SEZIONE DEL DOCUMENTO.
Il pasticcio? La proposta di legge scaturita da tanto laboriose trattative risulta essere una misera riedizione, di poco riveduta e corretta, del ben noto porcellum. Attendiamoci, dunque, un nuovo intervento della Corte Costituzionale, magari fra due o tre anni, che denunci una volta ancora la prepotente insipienza di una classe politica la quale sembra ancor più invecchiare col ridursi dell’età anagrafica, ulteriore paradosso tutto italiano.

Sì. Perché coloro i quali da tempo erano impegnati a sollecitare, compreso chi scrive, l’esigenza di un radicale rinnovamento della classe politica, si trovano oggi ad assistere a un fenomeno sconcertante: i giovani che vediamo sedere in Parlamento dimostrano di essere non solo più vecchi dei vecchi nei comportamenti, ma addirittura tanto evanescenti di contenuti da lasciare allibiti.

Portare ad esempio le teste vuote dei parlamentari del M5S è scontato. Qualcuno potrebbe dir loro che sono solo la brutta copia sbiadita e corrosa di quel magistrale modello d’inconcludente ipocrisia interpretato da Pannella per decenni? Per giunta, mai nella vita del Parlamento della Repubblica si era sentito pronunciare il termine “Boia” riferito alla più alta carica dello Stato, neppure dai duri e puri del Movimento Sociale.

Ci volevano i grillini per riesumarlo. La cosa non stupisce chi scrive. Infatti, sin dai primi passi del movimento grillino colse in esso i semi del qualunquismo fascistoide. I semi iniziano a germogliare.

Se l’essenza dei grillini è oramai appurata “al di là di ogni ragionevole dubbio”, a sconcertare sono le apparizioni televisive dei giovani volti nuovi della segreteria PD. Ma dai! Possibile che questi ragazzi e ragazze non sappiano far di meglio, quando intervistati, se non ripetere a memoria il “profondo pensiero” del loro leader maximo Renzi? Poveri loro, viene da considerare, così teneri d’età e già così “corrotti” da un’idea bacata della politica, interpretata quale mero servilismo nei confronti del capo, al pari dei loro coetanei grillini?

Eppure qualcosa nel mondo sembra iniziare a muoversi per il verso giusto, tranne che in Italia. Obama tenta di far passare l’aumento del salario minimo, mentre da altre parti in Europa si inizia a discutere della stessa necessità.

ISTRUZIONI.
a - Trascrivi dal testo sulla classe politica il brano compreso tra "Il pasticcio? La" e "paradosso tutto italiano.", estremi inclusi.
b - Secondo il testo sulla classe politica, quale misura sta cercando di far approvare Obama?
c - Prosegui il testo sulla classe politica partendo subito dopo la sua ultima frase.
Le righe non hanno alcun rapporto con il testo sulla classe politica.

ESTRATTO DEL DATASET.
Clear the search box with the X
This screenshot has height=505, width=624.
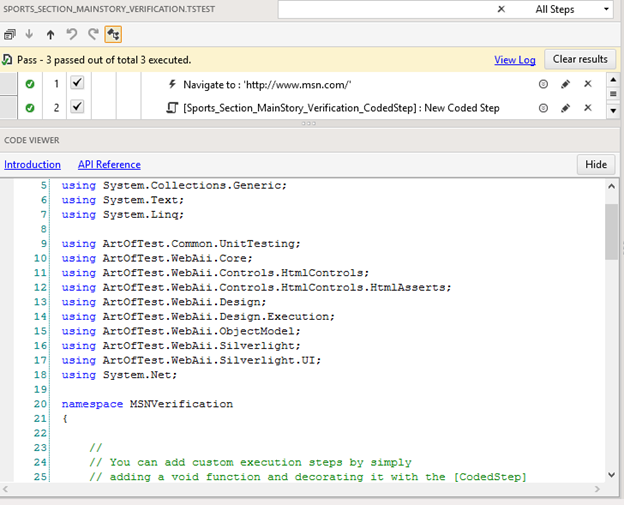pos(502,10)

RISULTATI IN ORDINE.
a -
Il pasticcio? La proposta di legge scaturita da tanto laboriose trattative risulta essere una misera riedizione, di poco riveduta e corretta, del ben noto porcellum. Attendiamoci, dunque, un nuovo intervento della Corte Costituzionale, magari fra due o tre anni, che denunci una volta ancora la prepotente insipienza di una classe politica la quale sembra ancor più invecchiare col ridursi dell’età anagrafica, ulteriore paradosso tutto italiano.

b - L'aumento del salario minimo.

c -
Peccato che qualche esponente del PD dia ragione alla proposta-ricatto di Electrolux di ridurre i salari per restare a produrre qui da noi, con tanto di giustificazione “tecnica” di presunti economisti vicini al segretario Renzi. Cose da pazzi!

Peggio ancora, il Presidente del consiglio dei ministri Letta legittima, da buon chierichetto, l’operazione FIAT il cui scopo sta nel versare le tasse in Gran Bretagna e trasferire la sede legale in Olanda, paesi nei quali non è ubicata neppure un’officina. Operazioni piratesche simili dovrebbero vedere non solo il Governo, ma l’intero Parlamento sollevarsi e reagire.

Come? Approvando norme di salvaguardia avverso le imprese cialtrone e profittatrici. Ad esempio con l’istituzione di una tassa sulla delocalizzazione. Non si venga a dire che la cosa non sia attuabile. Chi lo sostiene è solo in malafede.

Per intenderci, la FIAT vuole produrre la 500 in Polonia? Libera di farlo, ma quando l’auto attraverserà la frontiera, pagherà in tasse una percentuale pari alla differenza di salario tra le due nazioni. Si otterrebbero due risultati in uno: Marchionne si calerebbe le brache riprendendo a produrre negli stabilimenti italiani e i lavoratori polacchi potrebbero pretendere un salario più dignitoso.

Ora qualcuno sarà pronto a sostenere che si tratterebbe di reintrodurre i dazi doganali. Niente di più falso. Si vadano a verificare gli innumerevoli casi nei quali norme di salvaguardia di tenore simile siano già presenti nei regolamenti europei.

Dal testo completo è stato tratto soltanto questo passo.